“Yet I will rejoice in the Lord, I will be joyful in the God of my salvation” (Habakkuk 3:18)
The prophet Habakkuk’s final statement is quite different than how it starts out in Chapter 1. Sounds like a rough choir rehearsal doesn’t it? Many times we wonder if we have bitten off a bit too much when we introduce a new anthem. The effort is there but it sure doesn’t sound like what we had hoped for! So what do we do?
It is likely that Habakkuk was both prophet and musician. Certainly, this was not unusual as the musicians were originally set apart for the prophetic ministry (1 Chron. 25). The work reads like a Psalm in many ways. We even find hints of musical cues in Chapter 3. In the first chapter, Habakkuk starts with a lament—a “burden.” Now we KNOW he was a musician!
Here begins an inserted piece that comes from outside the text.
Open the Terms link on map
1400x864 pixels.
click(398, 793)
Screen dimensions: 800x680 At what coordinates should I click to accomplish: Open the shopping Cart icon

He goes on to assess the struggle and even questions God about His hearing! This prophet is in the midst of dark days. Evil is everywhere. The prophet sees God’s people failing at every step and even falling at the hands of the Chaldeans.
Perhaps the most perplexing struggle is understanding how God can use wicked Babylon to carry out His will. Finally, there is a turning point! In Chapter 2 the prophet moves from lament to faith. The words are repeated from the lips of the Apostle Paul, Martin Luther, and pastors everywhere: “The just shall live by faith!” (Verse 4). From faith Habakkuk can now move to passionate worship. This is for YOU! This includes those who plan, facilitate, and engage in worship.
The prophet expresses an unusual yet special word in His song: “Shigionoth “ (Hab. 3.1). One likely interpretation refers to an instruction to literally sing this with “all your heart.” Passionate—yes! Emotional—yes! This is not, however, emotion for “emotion sake.” This passion is not based on human influence or invention. This is passion built on faith and trust. It is important to note that the former is built on the latter and not the other way around.
There would NOT be chapter 3 without chapter 2! Too many today point to passion as the goal. Not so for the servant of the Lord. Faith is the source for biblical passion. It isn’t a tool we use to “conjur” responses or to impress. It is a response that stems from faith. This aligns so well with the Proverb: “Trust in the Lord with all your heart, and lean not to your own understanding; in all your ways acknowledge Him, and He shall direct your paths” (Proverbs 3:5-6).
Regardless of settings, resources, demographics, cultural shifts, criticisms, or economy—we serve best when we place our full trust in the Lord. This means turning every aspect of our service over to Him. Our passion stems not from our talent or gifts; it comes from faith which flows eternal. Where is your “Shigionoth?” Is it found in education, personality, talent, experience, or work ethic? All of these are important and useful, however, all are affected by time and space. As ministers of the Gospel, may our “Shigionoth” be fixed on Jesus Christ—the “Author and Finisher of our faith.”